• _Problem statement_: Once you have read the records below, print them again exactly as they stand.

• _Supplied data_:
══════════════════════════════

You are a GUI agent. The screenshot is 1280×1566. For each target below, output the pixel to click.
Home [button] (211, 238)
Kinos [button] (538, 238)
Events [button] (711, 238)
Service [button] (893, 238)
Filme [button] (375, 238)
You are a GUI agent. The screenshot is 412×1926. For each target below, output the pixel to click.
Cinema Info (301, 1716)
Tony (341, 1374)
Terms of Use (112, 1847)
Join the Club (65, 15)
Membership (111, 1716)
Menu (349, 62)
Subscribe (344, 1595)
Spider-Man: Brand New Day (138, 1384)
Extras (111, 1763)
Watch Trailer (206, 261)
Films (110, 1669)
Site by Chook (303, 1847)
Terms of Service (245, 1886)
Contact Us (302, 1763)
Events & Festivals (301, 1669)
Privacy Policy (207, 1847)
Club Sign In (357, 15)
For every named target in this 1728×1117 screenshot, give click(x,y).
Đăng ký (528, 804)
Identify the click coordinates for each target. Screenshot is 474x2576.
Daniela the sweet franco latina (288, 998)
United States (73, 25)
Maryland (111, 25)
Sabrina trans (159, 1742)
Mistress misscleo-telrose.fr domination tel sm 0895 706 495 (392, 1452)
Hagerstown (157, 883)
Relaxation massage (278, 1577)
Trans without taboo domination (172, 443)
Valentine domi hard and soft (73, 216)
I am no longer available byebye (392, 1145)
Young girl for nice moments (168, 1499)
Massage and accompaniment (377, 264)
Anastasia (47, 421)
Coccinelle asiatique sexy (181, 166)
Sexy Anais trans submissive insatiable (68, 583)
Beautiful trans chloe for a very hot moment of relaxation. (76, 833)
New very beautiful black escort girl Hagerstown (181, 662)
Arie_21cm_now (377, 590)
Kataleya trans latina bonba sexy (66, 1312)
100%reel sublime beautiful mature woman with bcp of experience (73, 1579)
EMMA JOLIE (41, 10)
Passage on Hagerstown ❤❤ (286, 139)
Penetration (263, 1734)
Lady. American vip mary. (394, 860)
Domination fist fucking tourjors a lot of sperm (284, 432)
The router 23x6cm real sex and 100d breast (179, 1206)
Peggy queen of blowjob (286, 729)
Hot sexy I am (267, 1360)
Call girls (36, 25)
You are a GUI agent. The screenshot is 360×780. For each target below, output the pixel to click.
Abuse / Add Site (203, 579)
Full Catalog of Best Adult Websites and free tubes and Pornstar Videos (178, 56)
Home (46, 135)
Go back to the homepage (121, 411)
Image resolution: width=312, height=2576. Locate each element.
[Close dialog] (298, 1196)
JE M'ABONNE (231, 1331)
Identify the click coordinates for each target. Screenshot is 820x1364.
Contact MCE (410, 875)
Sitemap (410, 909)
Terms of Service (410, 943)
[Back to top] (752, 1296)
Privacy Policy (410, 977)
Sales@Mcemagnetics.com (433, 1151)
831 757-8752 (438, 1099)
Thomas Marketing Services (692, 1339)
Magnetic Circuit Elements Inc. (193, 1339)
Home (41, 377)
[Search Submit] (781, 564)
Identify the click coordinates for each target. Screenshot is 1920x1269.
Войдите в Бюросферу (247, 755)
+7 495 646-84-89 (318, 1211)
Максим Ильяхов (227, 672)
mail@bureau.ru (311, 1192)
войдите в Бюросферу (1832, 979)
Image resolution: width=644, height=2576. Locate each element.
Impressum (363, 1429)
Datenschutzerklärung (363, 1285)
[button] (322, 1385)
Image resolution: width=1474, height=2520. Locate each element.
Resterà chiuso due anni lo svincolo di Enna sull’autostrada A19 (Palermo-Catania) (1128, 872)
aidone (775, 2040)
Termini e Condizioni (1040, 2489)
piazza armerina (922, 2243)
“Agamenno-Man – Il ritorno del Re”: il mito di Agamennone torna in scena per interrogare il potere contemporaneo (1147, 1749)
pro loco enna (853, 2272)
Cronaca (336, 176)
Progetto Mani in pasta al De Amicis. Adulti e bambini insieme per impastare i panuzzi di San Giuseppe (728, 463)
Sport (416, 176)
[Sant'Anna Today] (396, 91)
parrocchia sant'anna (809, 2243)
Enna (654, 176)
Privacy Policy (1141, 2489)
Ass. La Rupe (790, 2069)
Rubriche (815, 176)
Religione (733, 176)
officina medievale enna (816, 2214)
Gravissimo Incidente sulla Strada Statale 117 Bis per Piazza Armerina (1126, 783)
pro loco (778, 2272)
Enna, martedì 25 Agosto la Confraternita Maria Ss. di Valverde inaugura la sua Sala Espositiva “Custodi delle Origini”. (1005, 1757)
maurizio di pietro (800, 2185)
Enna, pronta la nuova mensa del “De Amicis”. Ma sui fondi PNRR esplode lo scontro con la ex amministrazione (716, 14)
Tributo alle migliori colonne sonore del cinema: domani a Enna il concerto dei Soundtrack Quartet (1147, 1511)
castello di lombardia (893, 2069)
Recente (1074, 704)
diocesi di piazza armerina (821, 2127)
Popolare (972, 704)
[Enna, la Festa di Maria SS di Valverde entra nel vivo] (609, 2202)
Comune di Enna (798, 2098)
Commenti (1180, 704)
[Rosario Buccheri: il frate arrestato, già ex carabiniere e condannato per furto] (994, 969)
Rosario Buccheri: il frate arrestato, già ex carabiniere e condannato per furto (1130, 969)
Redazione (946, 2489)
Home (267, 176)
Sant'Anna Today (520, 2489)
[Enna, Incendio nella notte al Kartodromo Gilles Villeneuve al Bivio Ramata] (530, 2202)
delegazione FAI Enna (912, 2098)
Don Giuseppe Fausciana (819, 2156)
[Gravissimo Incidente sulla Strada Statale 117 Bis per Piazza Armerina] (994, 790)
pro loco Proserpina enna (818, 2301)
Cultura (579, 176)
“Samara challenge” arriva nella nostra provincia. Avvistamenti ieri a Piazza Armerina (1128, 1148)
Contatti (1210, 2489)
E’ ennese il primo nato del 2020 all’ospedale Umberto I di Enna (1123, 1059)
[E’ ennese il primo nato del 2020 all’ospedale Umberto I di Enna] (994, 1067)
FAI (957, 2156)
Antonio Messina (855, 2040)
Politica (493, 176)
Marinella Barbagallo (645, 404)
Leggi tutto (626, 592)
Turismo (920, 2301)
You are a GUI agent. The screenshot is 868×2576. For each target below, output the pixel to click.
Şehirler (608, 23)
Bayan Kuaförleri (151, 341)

══════════════════════════════

• _Response to this task_:
You are a GUI agent. The screenshot is 1280×1566. For each target below, output the pixel to click.
Home [button] (211, 238)
Kinos [button] (538, 238)
Events [button] (711, 238)
Service [button] (893, 238)
Filme [button] (375, 238)
You are a GUI agent. The screenshot is 412×1926. For each target below, output the pixel to click.
Cinema Info (301, 1716)
Tony (341, 1374)
Terms of Use (112, 1847)
Join the Club (65, 15)
Membership (111, 1716)
Menu (349, 62)
Subscribe (344, 1595)
Spider-Man: Brand New Day (138, 1384)
Extras (111, 1763)
Watch Trailer (206, 261)
Films (110, 1669)
Site by Chook (303, 1847)
Terms of Service (245, 1886)
Contact Us (302, 1763)
Events & Festivals (301, 1669)
Privacy Policy (207, 1847)
Club Sign In (357, 15)
For every named target in this 1728×1117 screenshot, give click(x,y).
Đăng ký (528, 804)
Identify the click coordinates for each target. Screenshot is 474x2576.
Daniela the sweet franco latina (288, 998)
United States (73, 25)
Maryland (111, 25)
Sabrina trans (159, 1742)
Mistress misscleo-telrose.fr domination tel sm 0895 706 495 (392, 1452)
Hagerstown (157, 883)
Relaxation massage (278, 1577)
Trans without taboo domination (172, 443)
Valentine domi hard and soft (73, 216)
I am no longer available byebye (392, 1145)
Young girl for nice moments (168, 1499)
Massage and accompaniment (377, 264)
Anastasia (47, 421)
Coccinelle asiatique sexy (181, 166)
Sexy Anais trans submissive insatiable (68, 583)
Beautiful trans chloe for a very hot moment of relaxation. (76, 833)
New very beautiful black escort girl Hagerstown (181, 662)
Arie_21cm_now (377, 590)
Kataleya trans latina bonba sexy (66, 1312)
100%reel sublime beautiful mature woman with bcp of experience (73, 1579)
EMMA JOLIE (41, 10)
Passage on Hagerstown ❤❤ (286, 139)
Penetration (263, 1734)
Lady. American vip mary. (394, 860)
Domination fist fucking tourjors a lot of sperm (284, 432)
The router 23x6cm real sex and 100d breast (179, 1206)
Peggy queen of blowjob (286, 729)
Hot sexy I am (267, 1360)
Call girls (36, 25)
You are a GUI agent. The screenshot is 360×780. For each target below, output the pixel to click.
Abuse / Add Site (203, 579)
Full Catalog of Best Adult Websites and free tubes and Pornstar Videos (178, 56)
Home (46, 135)
Go back to the homepage (121, 411)
Image resolution: width=312, height=2576. Locate each element.
[Close dialog] (298, 1196)
JE M'ABONNE (231, 1331)
Identify the click coordinates for each target. Screenshot is 820x1364.
Contact MCE (410, 875)
Sitemap (410, 909)
Terms of Service (410, 943)
[Back to top] (752, 1296)
Privacy Policy (410, 977)
Sales@Mcemagnetics.com (433, 1151)
831 757-8752 (438, 1099)
Thomas Marketing Services (692, 1339)
Magnetic Circuit Elements Inc. (193, 1339)
Home (41, 377)
[Search Submit] (781, 564)
Identify the click coordinates for each target. Screenshot is 1920x1269.
Войдите в Бюросферу (247, 755)
+7 495 646-84-89 (318, 1211)
Максим Ильяхов (227, 672)
mail@bureau.ru (311, 1192)
войдите в Бюросферу (1832, 979)
Image resolution: width=644, height=2576. Locate each element.
Impressum (363, 1429)
Datenschutzerklärung (363, 1285)
[button] (322, 1385)
Image resolution: width=1474, height=2520. Locate each element.
Resterà chiuso due anni lo svincolo di Enna sull’autostrada A19 (Palermo-Catania) (1128, 872)
aidone (775, 2040)
Termini e Condizioni (1040, 2489)
piazza armerina (922, 2243)
“Agamenno-Man – Il ritorno del Re”: il mito di Agamennone torna in scena per interrogare il potere contemporaneo (1147, 1749)
pro loco enna (853, 2272)
Cronaca (336, 176)
Progetto Mani in pasta al De Amicis. Adulti e bambini insieme per impastare i panuzzi di San Giuseppe (728, 463)
Sport (416, 176)
[Sant'Anna Today] (396, 91)
parrocchia sant'anna (809, 2243)
Enna (654, 176)
Privacy Policy (1141, 2489)
Ass. La Rupe (790, 2069)
Rubriche (815, 176)
Religione (733, 176)
officina medievale enna (816, 2214)
Gravissimo Incidente sulla Strada Statale 117 Bis per Piazza Armerina (1126, 783)
pro loco (778, 2272)
Enna, martedì 25 Agosto la Confraternita Maria Ss. di Valverde inaugura la sua Sala Espositiva “Custodi delle Origini”. (1005, 1757)
maurizio di pietro (800, 2185)
Enna, pronta la nuova mensa del “De Amicis”. Ma sui fondi PNRR esplode lo scontro con la ex amministrazione (716, 14)
Tributo alle migliori colonne sonore del cinema: domani a Enna il concerto dei Soundtrack Quartet (1147, 1511)
castello di lombardia (893, 2069)
Recente (1074, 704)
diocesi di piazza armerina (821, 2127)
Popolare (972, 704)
[Enna, la Festa di Maria SS di Valverde entra nel vivo] (609, 2202)
Comune di Enna (798, 2098)
Commenti (1180, 704)
[Rosario Buccheri: il frate arrestato, già ex carabiniere e condannato per furto] (994, 969)
Rosario Buccheri: il frate arrestato, già ex carabiniere e condannato per furto (1130, 969)
Redazione (946, 2489)
Home (267, 176)
Sant'Anna Today (520, 2489)
[Enna, Incendio nella notte al Kartodromo Gilles Villeneuve al Bivio Ramata] (530, 2202)
delegazione FAI Enna (912, 2098)
Don Giuseppe Fausciana (819, 2156)
[Gravissimo Incidente sulla Strada Statale 117 Bis per Piazza Armerina] (994, 790)
pro loco Proserpina enna (818, 2301)
Cultura (579, 176)
“Samara challenge” arriva nella nostra provincia. Avvistamenti ieri a Piazza Armerina (1128, 1148)
Contatti (1210, 2489)
E’ ennese il primo nato del 2020 all’ospedale Umberto I di Enna (1123, 1059)
[E’ ennese il primo nato del 2020 all’ospedale Umberto I di Enna] (994, 1067)
FAI (957, 2156)
Antonio Messina (855, 2040)
Politica (493, 176)
Marinella Barbagallo (645, 404)
Leggi tutto (626, 592)
Turismo (920, 2301)
You are a GUI agent. The screenshot is 868×2576. For each target below, output the pixel to click.
Şehirler (608, 23)
Bayan Kuaförleri (151, 341)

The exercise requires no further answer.